Saved data entries
Content starts

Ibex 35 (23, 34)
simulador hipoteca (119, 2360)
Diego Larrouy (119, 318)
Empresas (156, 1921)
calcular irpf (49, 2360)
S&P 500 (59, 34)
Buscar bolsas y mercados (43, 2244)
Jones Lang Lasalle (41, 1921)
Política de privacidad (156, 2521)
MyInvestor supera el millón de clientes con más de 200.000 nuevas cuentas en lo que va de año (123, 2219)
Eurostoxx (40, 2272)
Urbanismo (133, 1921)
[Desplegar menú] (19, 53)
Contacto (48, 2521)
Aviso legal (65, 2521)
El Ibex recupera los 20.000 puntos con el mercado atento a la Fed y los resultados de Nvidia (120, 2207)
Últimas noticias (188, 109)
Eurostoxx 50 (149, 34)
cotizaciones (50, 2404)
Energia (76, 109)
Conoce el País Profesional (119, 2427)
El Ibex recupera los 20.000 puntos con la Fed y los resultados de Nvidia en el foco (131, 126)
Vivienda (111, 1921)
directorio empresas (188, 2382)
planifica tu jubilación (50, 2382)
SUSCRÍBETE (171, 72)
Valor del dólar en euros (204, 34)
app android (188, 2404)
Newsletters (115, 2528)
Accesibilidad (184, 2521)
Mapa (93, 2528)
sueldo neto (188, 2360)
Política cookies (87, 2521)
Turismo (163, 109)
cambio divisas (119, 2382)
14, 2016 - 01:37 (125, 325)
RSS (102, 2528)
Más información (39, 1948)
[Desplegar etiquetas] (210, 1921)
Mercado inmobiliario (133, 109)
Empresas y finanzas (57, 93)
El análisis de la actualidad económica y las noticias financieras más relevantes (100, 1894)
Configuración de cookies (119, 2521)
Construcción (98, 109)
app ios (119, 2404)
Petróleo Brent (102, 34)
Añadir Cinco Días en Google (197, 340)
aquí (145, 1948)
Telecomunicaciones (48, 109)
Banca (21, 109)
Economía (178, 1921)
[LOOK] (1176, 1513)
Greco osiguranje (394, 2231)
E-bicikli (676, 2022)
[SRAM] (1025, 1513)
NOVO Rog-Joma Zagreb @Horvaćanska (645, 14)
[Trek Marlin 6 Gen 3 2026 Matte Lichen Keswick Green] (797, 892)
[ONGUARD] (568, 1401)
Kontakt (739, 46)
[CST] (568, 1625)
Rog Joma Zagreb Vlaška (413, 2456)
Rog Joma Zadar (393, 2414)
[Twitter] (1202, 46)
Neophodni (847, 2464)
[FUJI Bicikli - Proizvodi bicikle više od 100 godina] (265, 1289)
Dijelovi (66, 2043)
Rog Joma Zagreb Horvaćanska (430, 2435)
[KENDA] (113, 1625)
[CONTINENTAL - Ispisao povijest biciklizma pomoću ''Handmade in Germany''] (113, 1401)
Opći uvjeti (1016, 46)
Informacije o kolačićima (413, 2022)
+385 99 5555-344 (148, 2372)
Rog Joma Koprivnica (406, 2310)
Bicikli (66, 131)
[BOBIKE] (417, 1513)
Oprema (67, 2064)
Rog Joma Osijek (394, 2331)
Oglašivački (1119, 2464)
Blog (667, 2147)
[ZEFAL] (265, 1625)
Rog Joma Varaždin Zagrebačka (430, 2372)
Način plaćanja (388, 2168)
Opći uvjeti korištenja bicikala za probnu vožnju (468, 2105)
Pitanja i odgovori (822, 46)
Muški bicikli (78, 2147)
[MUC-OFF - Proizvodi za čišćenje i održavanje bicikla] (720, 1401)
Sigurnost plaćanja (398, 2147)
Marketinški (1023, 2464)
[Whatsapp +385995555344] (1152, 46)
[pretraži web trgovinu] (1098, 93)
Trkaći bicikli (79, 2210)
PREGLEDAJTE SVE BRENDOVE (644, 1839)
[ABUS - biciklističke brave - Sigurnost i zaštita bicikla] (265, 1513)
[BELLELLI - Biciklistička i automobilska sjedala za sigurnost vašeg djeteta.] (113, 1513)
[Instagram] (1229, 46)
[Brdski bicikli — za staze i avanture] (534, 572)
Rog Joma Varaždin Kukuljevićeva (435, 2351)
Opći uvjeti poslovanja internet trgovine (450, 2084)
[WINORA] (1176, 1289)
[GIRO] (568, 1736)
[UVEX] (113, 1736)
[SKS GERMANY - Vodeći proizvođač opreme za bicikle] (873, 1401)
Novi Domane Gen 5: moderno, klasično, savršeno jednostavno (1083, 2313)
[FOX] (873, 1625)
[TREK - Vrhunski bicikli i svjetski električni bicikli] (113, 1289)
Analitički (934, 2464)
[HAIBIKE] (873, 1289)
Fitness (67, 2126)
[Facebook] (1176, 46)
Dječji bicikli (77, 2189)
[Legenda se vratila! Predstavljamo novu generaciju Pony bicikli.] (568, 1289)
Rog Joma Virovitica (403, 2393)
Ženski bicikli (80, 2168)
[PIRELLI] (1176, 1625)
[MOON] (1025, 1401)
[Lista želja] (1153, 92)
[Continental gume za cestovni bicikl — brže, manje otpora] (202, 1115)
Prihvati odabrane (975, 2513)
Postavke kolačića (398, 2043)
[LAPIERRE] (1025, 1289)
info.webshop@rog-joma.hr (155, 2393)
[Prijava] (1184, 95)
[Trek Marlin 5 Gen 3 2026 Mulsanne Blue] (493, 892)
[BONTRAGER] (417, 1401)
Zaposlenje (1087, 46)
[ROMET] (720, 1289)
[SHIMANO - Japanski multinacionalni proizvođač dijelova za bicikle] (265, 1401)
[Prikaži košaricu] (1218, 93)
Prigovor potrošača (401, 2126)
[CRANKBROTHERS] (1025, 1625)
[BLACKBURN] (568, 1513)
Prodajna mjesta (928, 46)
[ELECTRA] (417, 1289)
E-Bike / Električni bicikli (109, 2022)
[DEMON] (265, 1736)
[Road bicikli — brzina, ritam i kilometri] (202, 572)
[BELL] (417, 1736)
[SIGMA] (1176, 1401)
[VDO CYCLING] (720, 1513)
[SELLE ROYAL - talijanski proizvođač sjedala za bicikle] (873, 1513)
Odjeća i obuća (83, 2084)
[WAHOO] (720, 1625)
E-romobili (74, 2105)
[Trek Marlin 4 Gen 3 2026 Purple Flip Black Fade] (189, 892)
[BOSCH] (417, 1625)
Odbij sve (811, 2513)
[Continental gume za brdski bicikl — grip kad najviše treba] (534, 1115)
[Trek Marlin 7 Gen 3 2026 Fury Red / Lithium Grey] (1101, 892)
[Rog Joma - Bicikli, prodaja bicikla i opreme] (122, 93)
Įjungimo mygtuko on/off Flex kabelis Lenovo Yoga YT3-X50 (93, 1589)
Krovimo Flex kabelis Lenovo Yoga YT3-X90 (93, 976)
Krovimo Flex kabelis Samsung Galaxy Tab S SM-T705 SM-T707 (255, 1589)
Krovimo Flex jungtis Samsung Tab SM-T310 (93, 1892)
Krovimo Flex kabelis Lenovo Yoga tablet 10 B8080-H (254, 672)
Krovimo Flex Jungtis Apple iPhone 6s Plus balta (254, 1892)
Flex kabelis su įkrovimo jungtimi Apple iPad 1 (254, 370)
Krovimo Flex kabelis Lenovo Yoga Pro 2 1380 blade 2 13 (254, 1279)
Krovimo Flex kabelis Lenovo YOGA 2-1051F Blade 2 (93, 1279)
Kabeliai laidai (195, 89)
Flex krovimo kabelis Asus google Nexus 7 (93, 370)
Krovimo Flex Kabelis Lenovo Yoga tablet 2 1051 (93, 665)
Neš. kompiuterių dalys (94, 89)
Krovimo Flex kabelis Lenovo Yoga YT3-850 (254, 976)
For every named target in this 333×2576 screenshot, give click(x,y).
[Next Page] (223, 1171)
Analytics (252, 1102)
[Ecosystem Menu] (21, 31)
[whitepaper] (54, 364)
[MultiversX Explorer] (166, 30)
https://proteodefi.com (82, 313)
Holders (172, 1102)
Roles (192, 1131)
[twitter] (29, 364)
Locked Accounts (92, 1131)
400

Content ends

Exercise prompt
Above are some records. Count the lines among them with the word "proizvođač", and answer with the number only.

Finished exercise
3